PROBLEM — Copy each line of the data below in which the word "link" can be found.

(Saved data entries)
+ + + + + + +
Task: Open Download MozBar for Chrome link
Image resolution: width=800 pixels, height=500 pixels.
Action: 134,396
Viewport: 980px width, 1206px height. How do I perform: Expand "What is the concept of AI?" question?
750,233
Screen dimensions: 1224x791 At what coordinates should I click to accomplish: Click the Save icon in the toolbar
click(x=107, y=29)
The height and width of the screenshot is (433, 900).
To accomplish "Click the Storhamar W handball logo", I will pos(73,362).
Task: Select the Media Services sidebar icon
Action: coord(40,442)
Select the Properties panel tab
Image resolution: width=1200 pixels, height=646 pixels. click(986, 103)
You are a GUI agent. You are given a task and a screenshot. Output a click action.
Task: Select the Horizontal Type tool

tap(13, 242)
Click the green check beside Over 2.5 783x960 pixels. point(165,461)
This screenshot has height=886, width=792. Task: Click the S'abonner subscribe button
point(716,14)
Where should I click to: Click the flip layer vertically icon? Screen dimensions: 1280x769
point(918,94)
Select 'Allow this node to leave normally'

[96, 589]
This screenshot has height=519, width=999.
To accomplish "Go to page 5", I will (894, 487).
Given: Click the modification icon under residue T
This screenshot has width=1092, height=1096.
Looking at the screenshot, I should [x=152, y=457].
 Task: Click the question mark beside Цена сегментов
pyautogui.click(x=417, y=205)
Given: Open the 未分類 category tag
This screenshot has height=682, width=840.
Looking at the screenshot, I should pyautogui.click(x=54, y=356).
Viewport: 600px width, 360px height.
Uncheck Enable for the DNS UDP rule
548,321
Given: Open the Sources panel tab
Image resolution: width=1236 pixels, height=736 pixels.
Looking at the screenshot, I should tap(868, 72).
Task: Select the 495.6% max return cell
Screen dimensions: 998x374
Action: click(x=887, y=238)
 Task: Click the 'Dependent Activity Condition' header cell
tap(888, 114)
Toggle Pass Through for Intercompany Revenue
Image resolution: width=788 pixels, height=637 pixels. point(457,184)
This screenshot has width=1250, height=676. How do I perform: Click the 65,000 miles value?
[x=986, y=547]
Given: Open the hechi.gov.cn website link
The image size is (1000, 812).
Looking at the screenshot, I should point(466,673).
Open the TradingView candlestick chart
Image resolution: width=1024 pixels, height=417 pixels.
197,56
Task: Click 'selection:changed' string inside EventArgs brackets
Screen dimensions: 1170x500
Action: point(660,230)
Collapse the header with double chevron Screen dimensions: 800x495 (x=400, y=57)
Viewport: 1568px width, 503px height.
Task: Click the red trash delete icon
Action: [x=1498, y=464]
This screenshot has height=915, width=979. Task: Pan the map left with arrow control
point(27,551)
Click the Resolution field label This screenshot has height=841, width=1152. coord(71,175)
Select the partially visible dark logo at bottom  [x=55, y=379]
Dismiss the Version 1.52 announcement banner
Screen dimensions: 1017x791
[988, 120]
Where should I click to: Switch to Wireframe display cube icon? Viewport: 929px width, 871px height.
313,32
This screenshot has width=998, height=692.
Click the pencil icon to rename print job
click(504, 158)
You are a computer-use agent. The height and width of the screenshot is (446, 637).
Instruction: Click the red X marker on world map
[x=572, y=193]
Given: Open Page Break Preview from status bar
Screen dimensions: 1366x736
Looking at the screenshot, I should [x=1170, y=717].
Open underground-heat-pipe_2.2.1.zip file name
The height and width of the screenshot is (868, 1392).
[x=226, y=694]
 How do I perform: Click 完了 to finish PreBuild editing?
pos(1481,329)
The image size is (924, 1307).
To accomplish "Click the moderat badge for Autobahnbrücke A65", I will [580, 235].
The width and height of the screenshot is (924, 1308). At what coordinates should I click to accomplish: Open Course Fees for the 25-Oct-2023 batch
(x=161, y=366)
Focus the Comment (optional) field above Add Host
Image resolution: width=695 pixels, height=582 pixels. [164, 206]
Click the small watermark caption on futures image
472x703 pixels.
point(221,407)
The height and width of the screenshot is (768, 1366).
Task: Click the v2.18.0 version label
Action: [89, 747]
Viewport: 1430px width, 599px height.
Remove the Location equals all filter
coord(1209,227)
+ + + + + + +
SOLUTION FOR THIS PROBLEM —
Task: Open Download MozBar for Chrome link
Given: Open the hechi.gov.cn website link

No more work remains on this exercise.